Fulton is a town in Rock County, Wisconsin, in the United States. As of the 2020 census, the town population was 3,580. The unincorporated communities of Fulton and Indianford are located in the town. The unincorporated community of Newville is also located partially in the town.

Geography
According to the United States Census Bureau, the town has a total area of 32.9 square miles (85.3 km2), of which, 31.9 square miles (82.6 km2) of it is land and 1.0 square miles (2.7 km2) of it (3.13%) is water.

Demographics
As of the census of 2000, there were 3,158 people, 1,229 households, and 920 families residing in the town. The population density was 99.0 people per square mile (38.2/km2). There were 1,637 housing units at an average density of 51.3 per square mile (19.8/km2). The racial makeup of the town was 98.80% White, 0.16% African American, 0.28% Native American, 0.19% Asian, 0.19% from other races, and 0.38% from two or more races. Hispanic or Latino of any race were 0.66% of the population.

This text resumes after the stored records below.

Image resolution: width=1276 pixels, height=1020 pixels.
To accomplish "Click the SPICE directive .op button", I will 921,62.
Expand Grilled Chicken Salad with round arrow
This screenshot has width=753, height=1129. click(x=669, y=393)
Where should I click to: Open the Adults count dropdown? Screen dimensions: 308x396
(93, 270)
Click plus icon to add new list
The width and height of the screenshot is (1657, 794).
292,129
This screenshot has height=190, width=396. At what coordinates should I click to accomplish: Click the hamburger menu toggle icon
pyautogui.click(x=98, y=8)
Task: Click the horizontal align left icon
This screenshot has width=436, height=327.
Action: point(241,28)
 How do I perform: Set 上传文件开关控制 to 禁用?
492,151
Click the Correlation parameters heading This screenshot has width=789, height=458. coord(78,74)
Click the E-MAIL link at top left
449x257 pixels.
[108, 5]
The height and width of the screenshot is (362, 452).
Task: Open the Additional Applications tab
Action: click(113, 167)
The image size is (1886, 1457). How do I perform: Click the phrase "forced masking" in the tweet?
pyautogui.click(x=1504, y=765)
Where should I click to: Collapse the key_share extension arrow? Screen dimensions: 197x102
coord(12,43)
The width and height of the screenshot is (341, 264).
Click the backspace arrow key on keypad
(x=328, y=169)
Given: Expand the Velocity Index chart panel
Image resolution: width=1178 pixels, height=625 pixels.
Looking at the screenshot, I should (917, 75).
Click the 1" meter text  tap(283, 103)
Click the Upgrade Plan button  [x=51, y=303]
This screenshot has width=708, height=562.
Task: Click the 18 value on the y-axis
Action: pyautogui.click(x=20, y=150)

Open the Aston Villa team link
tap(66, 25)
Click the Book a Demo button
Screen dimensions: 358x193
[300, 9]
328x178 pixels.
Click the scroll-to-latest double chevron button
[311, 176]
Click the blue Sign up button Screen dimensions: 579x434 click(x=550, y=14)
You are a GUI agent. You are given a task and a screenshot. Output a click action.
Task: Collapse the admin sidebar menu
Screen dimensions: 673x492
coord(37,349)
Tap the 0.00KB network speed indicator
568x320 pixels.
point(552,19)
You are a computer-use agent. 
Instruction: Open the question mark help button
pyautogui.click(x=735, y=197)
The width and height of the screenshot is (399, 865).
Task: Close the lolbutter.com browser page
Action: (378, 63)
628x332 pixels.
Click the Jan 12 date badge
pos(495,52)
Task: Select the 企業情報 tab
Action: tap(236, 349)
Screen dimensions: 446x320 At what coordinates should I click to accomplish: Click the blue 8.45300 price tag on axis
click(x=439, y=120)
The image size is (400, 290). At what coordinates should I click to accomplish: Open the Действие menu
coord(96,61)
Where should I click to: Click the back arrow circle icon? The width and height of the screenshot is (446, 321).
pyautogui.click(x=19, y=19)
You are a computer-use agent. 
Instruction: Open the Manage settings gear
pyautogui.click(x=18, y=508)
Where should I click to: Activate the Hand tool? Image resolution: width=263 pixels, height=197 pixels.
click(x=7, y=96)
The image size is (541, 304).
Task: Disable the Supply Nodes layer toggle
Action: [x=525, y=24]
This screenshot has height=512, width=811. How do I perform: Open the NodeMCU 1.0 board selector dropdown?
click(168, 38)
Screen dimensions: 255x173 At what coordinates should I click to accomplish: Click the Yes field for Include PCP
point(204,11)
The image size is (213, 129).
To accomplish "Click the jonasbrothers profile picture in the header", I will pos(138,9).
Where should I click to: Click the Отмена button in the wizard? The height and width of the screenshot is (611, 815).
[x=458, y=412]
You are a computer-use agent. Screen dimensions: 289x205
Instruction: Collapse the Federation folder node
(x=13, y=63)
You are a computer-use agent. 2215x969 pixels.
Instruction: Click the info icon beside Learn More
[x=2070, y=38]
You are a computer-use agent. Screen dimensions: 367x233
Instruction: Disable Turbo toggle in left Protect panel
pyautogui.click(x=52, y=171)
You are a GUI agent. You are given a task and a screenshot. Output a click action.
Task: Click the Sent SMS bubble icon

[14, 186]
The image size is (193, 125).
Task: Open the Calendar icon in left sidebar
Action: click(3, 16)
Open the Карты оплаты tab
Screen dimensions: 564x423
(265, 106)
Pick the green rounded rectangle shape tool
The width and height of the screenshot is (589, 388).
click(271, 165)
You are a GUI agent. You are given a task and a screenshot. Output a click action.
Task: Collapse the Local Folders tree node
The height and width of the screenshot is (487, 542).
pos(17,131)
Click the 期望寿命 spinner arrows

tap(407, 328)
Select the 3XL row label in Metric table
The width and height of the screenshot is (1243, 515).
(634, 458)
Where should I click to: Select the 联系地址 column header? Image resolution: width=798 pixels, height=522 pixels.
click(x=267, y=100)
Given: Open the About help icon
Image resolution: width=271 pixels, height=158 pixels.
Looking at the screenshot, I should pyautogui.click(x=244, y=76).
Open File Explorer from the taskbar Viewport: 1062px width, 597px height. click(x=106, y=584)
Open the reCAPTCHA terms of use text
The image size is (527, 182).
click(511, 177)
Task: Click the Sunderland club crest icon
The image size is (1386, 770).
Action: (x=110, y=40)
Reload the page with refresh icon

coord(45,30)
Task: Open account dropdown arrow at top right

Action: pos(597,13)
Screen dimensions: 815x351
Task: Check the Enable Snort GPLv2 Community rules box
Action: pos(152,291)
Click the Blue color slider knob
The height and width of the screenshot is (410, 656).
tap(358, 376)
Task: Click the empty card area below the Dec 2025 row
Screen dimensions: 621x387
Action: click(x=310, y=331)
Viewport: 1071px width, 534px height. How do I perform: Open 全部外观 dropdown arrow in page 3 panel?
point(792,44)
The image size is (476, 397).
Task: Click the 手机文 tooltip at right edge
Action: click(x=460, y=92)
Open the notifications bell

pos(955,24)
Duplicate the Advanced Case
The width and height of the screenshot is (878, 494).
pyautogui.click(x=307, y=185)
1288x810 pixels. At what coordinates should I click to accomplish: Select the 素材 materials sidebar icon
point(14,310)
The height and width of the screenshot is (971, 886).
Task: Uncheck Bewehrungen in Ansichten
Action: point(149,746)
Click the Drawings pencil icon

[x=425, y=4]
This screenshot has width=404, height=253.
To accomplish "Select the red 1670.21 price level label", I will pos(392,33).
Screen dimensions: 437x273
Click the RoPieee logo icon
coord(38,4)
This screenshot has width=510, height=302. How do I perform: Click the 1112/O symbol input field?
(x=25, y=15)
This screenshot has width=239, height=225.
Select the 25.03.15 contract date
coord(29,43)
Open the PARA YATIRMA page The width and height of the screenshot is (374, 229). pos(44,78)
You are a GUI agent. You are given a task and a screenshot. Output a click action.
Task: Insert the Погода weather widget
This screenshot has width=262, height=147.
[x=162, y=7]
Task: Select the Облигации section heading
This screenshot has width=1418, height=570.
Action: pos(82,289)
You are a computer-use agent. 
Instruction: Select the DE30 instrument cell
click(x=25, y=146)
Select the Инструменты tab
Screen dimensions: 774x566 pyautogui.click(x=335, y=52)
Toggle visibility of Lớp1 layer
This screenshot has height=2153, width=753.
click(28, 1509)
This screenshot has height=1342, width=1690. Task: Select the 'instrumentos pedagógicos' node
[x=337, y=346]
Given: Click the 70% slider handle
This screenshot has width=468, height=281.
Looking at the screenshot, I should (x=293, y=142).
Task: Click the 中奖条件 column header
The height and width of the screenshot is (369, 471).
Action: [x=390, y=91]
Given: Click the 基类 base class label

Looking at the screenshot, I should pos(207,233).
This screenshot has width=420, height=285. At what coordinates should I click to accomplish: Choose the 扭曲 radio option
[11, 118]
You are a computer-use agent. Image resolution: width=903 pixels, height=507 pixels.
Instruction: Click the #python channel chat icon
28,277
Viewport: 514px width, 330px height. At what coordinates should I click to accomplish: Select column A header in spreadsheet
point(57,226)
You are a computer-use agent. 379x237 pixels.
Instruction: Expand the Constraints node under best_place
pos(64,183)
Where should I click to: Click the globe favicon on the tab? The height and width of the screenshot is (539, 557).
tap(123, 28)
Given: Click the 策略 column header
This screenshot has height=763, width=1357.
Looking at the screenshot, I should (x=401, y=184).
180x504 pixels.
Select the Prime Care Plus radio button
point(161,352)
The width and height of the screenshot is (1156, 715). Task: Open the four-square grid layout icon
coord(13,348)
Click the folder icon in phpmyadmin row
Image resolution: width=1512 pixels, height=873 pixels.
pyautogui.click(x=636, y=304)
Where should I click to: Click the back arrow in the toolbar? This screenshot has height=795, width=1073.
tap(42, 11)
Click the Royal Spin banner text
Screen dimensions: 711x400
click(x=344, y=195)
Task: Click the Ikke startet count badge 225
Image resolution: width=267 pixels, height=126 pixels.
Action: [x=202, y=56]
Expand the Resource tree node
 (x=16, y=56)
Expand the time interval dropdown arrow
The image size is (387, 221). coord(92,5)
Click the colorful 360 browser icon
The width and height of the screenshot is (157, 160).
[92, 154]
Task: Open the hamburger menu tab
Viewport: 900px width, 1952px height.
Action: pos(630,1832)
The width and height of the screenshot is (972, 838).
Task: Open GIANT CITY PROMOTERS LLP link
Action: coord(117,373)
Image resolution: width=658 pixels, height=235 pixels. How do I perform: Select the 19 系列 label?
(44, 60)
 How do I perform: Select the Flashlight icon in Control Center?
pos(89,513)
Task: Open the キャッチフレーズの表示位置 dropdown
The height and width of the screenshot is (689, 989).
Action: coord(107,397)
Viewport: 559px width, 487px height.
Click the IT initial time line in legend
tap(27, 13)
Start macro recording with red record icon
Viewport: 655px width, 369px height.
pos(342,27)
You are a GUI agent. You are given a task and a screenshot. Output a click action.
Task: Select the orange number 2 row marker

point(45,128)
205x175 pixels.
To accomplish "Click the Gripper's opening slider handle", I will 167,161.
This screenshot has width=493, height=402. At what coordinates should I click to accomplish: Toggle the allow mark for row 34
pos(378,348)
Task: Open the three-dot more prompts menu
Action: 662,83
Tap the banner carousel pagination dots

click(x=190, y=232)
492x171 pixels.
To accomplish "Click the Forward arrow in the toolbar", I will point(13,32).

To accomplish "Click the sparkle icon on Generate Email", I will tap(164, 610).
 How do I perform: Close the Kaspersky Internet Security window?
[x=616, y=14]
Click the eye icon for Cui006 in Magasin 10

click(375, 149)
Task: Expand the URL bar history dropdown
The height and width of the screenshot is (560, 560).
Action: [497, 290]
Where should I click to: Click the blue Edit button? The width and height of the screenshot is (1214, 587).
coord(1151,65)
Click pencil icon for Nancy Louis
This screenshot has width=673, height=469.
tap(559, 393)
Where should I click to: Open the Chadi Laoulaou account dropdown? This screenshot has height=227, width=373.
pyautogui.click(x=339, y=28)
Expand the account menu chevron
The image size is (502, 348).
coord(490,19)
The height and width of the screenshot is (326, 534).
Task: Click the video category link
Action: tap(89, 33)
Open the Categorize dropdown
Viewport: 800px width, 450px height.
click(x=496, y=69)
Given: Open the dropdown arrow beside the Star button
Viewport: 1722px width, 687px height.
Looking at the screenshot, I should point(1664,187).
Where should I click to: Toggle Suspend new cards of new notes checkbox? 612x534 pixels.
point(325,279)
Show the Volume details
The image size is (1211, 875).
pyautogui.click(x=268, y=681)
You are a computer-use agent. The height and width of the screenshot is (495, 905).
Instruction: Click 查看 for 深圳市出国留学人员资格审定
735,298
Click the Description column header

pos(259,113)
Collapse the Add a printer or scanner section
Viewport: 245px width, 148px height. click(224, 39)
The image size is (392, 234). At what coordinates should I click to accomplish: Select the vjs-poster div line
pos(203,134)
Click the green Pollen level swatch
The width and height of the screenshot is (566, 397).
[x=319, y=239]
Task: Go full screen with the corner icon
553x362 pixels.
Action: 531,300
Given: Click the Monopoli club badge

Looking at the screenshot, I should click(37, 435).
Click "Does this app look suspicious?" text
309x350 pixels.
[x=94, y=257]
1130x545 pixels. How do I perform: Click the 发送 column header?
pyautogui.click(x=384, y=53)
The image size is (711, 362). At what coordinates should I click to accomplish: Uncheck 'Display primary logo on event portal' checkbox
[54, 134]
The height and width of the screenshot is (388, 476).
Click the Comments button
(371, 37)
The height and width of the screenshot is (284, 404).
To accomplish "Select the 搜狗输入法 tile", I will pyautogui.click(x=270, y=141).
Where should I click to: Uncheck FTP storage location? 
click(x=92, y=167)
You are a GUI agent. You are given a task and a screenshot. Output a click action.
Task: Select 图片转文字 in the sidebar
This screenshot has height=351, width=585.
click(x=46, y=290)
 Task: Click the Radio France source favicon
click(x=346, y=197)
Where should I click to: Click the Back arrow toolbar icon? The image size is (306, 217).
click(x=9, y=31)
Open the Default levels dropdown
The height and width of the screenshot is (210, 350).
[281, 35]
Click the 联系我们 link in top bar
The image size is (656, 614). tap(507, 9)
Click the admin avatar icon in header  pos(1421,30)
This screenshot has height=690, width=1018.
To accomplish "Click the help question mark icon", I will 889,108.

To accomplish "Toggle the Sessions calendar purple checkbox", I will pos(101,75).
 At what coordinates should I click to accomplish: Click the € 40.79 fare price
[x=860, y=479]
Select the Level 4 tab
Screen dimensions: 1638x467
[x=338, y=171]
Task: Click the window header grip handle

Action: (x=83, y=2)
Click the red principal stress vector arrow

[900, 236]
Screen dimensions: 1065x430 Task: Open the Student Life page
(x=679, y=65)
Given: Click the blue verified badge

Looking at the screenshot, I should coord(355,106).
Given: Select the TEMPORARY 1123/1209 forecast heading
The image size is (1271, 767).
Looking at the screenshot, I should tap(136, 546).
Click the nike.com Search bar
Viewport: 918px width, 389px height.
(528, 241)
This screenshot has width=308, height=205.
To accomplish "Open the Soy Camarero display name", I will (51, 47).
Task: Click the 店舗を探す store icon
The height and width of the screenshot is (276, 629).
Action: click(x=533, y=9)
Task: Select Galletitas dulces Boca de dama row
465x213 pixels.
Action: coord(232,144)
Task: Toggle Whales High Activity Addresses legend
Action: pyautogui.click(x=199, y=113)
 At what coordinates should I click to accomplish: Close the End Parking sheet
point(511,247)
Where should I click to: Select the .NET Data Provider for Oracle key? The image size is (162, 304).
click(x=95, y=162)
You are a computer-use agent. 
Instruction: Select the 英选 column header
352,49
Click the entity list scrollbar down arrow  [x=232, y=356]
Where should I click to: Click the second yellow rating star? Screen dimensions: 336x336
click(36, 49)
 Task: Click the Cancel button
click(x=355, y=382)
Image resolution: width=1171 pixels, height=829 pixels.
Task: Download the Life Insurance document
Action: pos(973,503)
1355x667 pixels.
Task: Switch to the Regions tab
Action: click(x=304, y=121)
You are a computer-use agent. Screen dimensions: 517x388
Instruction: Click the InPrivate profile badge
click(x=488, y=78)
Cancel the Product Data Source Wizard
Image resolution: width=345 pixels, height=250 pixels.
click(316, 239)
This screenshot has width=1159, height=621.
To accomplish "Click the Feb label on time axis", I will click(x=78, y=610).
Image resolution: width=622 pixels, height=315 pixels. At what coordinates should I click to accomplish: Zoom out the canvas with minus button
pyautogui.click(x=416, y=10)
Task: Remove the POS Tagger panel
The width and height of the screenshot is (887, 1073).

There were 1,229 households, out of which 29.6% had children under the age of 18 living with them, 67.0% were married couples living together, 4.7% had a female householder with no husband present, and 25.1% were non-families. 19.8% of all households were made up of individuals, and 6.4% had someone living alone who was 65 years of age or older. The average household size was 2.57 and the average family size was 2.96.

In the town, the population was spread out, with 23.7% under the age of 18, 5.8% from 18 to 24, 27.8% from 25 to 44, 29.7% from 45 to 64, and 13.0% who were 65 years of age or older. The median age was 41 years. For every 100 females, there were 106.9 males. For every 100 females age 18 and over, there were 104.8 males.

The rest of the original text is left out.